◆ **Task to carry out**
Copy out every line of the listing in which "agent" appears.

◆ **Data shown**
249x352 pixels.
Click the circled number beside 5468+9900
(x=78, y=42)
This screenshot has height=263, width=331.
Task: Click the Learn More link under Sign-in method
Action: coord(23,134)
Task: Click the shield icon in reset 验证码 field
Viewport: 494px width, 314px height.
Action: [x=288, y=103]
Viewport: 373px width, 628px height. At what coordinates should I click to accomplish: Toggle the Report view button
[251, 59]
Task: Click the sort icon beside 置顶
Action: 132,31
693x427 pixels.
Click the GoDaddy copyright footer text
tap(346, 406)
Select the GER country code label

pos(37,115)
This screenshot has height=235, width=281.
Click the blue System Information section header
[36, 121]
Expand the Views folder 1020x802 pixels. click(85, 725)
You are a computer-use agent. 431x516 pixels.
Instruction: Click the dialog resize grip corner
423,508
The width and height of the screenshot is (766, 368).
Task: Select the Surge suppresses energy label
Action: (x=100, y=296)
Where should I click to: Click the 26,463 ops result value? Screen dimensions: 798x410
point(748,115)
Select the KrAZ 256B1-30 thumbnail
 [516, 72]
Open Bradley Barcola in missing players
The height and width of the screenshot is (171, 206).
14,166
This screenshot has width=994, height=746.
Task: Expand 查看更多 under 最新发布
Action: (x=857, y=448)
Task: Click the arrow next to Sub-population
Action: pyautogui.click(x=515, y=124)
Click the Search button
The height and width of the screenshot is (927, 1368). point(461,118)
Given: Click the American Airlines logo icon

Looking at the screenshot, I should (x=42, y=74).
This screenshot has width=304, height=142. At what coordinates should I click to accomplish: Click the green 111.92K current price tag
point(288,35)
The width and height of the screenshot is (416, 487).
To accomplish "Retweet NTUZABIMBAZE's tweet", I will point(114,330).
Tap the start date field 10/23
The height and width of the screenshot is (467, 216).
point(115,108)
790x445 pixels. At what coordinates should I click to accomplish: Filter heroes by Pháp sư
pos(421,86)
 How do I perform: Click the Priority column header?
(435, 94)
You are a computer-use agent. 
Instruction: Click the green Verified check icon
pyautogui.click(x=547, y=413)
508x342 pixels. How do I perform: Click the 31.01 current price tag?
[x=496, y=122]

◆ **Exercise result**
You are a computer-use agent. 431x516 pixels.
You are a computer-use agent. 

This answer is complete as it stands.